Aguilar: Kyle Catlett is incredibly charming in the film. How did you find the ideal young actor to play T.S. Spivet?
Jean-Pierre Jeunet: It’s always the same story. You see
thousands of kids and suddenly you have a surprise in front of you, by Skype now of course. My first reaction was, “He is too small, too little, too
young. He is not T.S. Spivet” But when you have a kid who is a world
champion in martial arts, he speaks five languages, and who is able to cry on
command, you think, ” Oh my God, this is an interesting kid. I have to
meet him!” Little by little he became T.S. Spivet
Aguilar: Can you tell me about shooting the Amazon TV
pilot, “Casanova.”? I can’t wait to see what you did with this story.
Jean-Pierre Jeunet: Yes. It’s finished. They are be close to
releasing it on Amazon. If I understand the rules of the game, if the spectators are happy with it they vote on the internet and say, “We want to see
the first season of the series.” If they don’t say that it will be
dead [Laughs]. Those are the rules of the game with Amazon, they are used to
doing that. It’s strange because they spent $10 million dollars to make
something beautiful, and it’s a project that makes me think about “Barry
Lyndon” or “Dangerous Liaisons.” I shot it like if it was a
feature, thinking about the details, the costumes, and it was with my usual
crew, almost everybody, and we made something beautiful. The director of
photography is Pierre Gill, who was in charge of Second Unit in “T.S Spivet.”
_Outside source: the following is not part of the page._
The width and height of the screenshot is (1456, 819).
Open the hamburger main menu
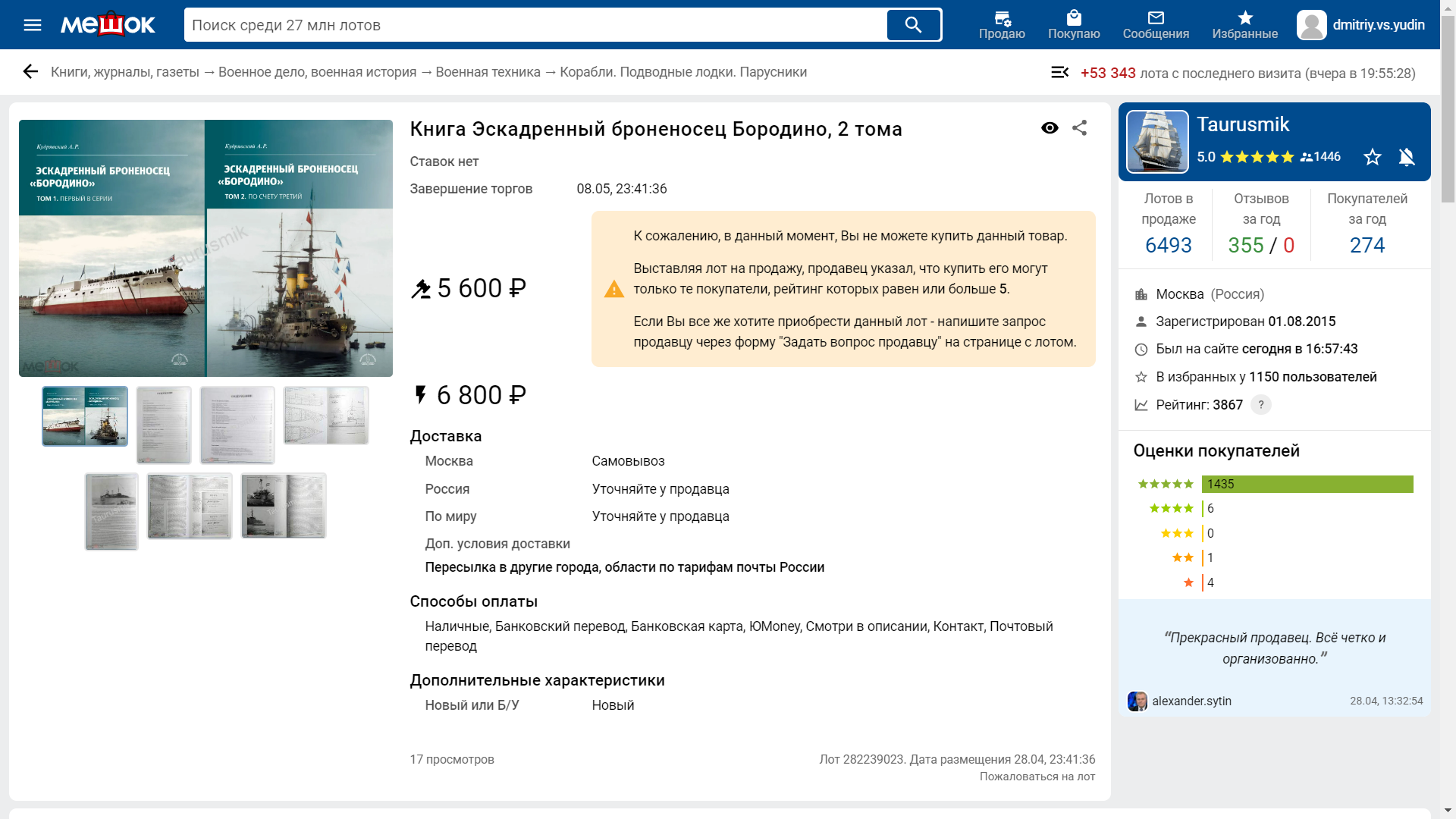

Aguilar: Diego Luna is the protagonist of “Casanova,” and this is your first time working with him. How did that go?
Jean-Pierre Jeunet: I had a great relationship with him. We
became friends. Every night we were watching soccer together – the Champions
League. He is a great actor and a good guy.
Aguilar: Are you working on a new feature film
at all or are you waiting for the right project?
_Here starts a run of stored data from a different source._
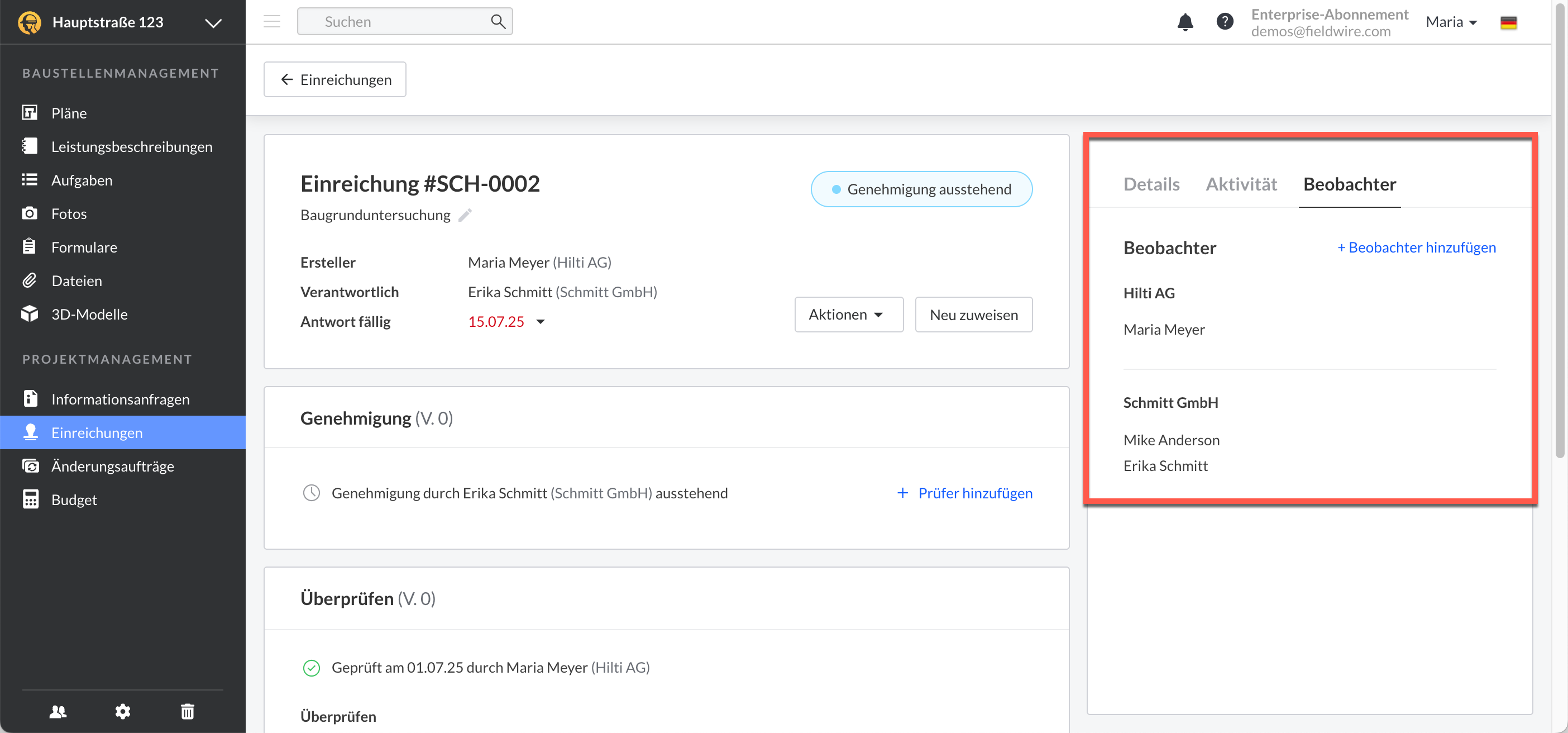Click the German flag language icon
Viewport: 1568px width, 733px height.
coord(1508,22)
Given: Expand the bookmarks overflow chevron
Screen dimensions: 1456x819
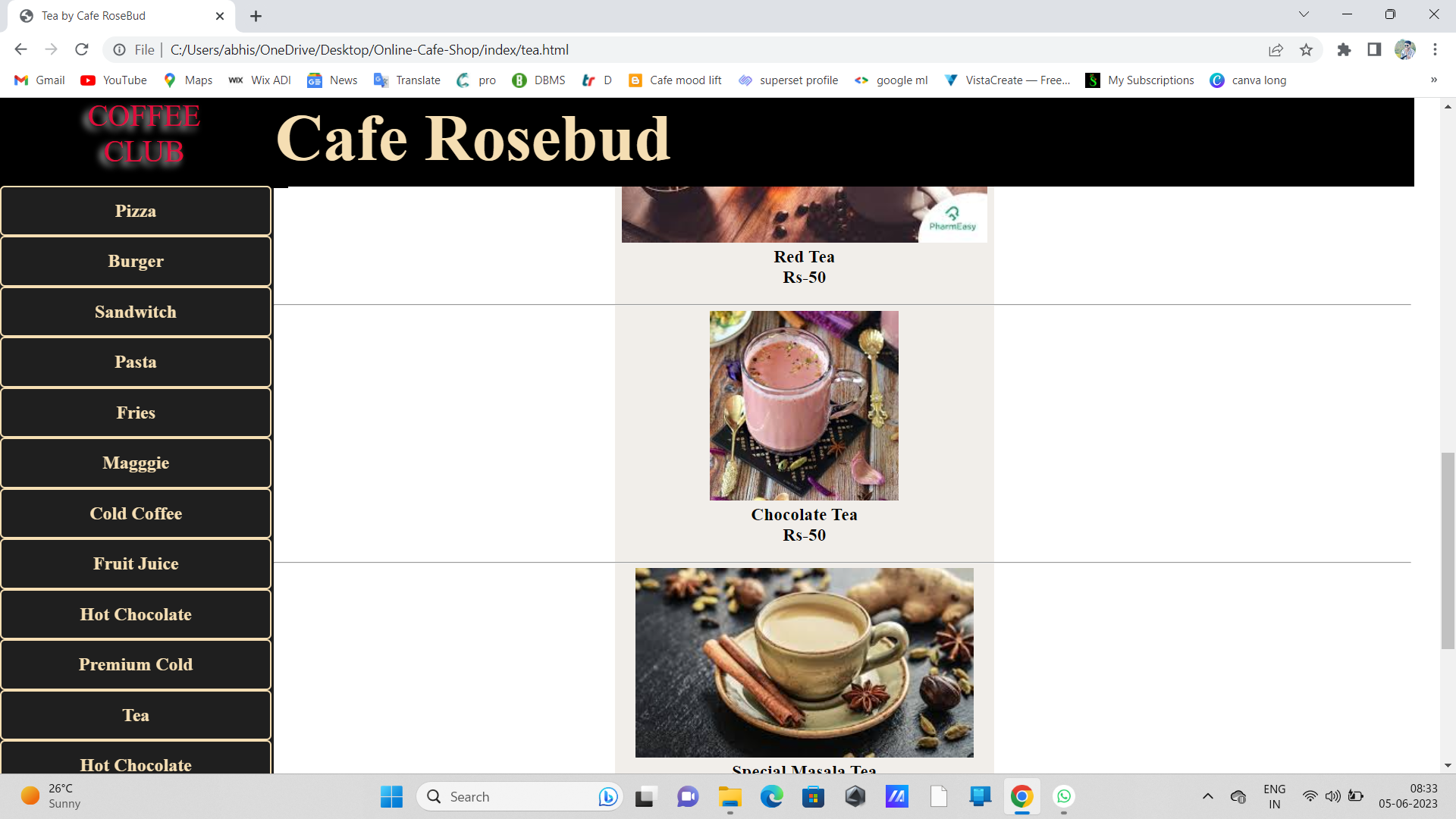Looking at the screenshot, I should pos(1433,80).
Jean-Pierre Jeunet: I was expecting an idea from you
Aguilar: You’ve worked in French and English, now
you need to make a Jean-Pierre Jeunet film in Spanish.
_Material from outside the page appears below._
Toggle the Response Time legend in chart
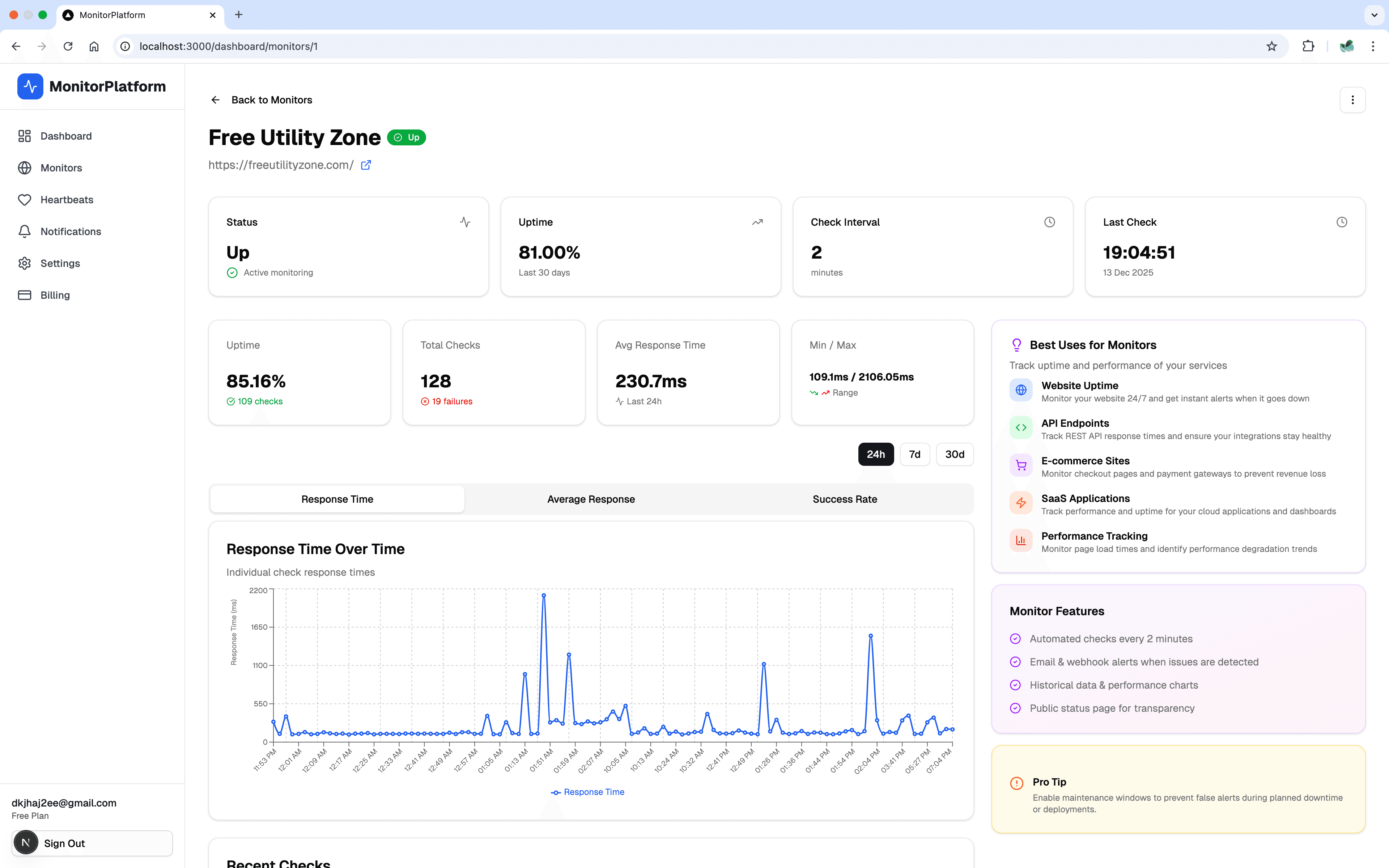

Jean-Pierre Jeunet: Sure [Laughs]. I’m looking for something but it’s
very difficult because I would like to surprise myself. I always try to find
something new and it’s not so easy.
Aguilar: What’s your take on the current state
of cinema? TV is becoming more important and cinema is changing rapidly.
Jean-Pierre Jeunet: There are so many movies now. When you
want to watch a movie on VOD you have some many films to chose from, it’s crazy.
Now it’s so difficult to make something that will endure like
“Delicatessen” or “Amelie.” Now it’s very
difficult because you have so many films. But I continue to think that I have to work
just for my pleasure, which is very selfish in fact.
Aguilar: After so many years making films and facing all the struggles it involves, why are you still in love with cinema?
Jean-Pierre Jeunet: It’s a pleasure to make. I also make
something else just for the pleasure of it, and you can find it on my official
site, which is English as well. In the
news section you will find some pictures of animals I make with stuff found in
nature. My wife finds some sticks, wood, or leaves, and I make animals out of them and
it’s the same process. It’s a pleasure to make. Except with my animals I don’t
need financiers, I don’t need money, I don’t need a producer, and I don’t need
Harvey Weinstein to kill it. It’s just a pleasure to make.
Aguilar: It’s so unfortunate that the “T.S. Spivet” didn’t get the released it deserved becasue of someone’s control issues
Jean-Pierre Jeunet: It’s a question of honor for him. He
wants to reedit. He needs to reedit.
Aguilar: At least those lucky enough to see it
will see your version. You’ve kept your creative integrity.
Jean-Pierre Jeunet: Exactly. People will see it on Netflix
maybe, in 2D unfortunately, but it will be my film. It won’t be Harvey Weinstein’s
“The Young and Prodigious T.S. Spivet” is still playing in select theaters around the country.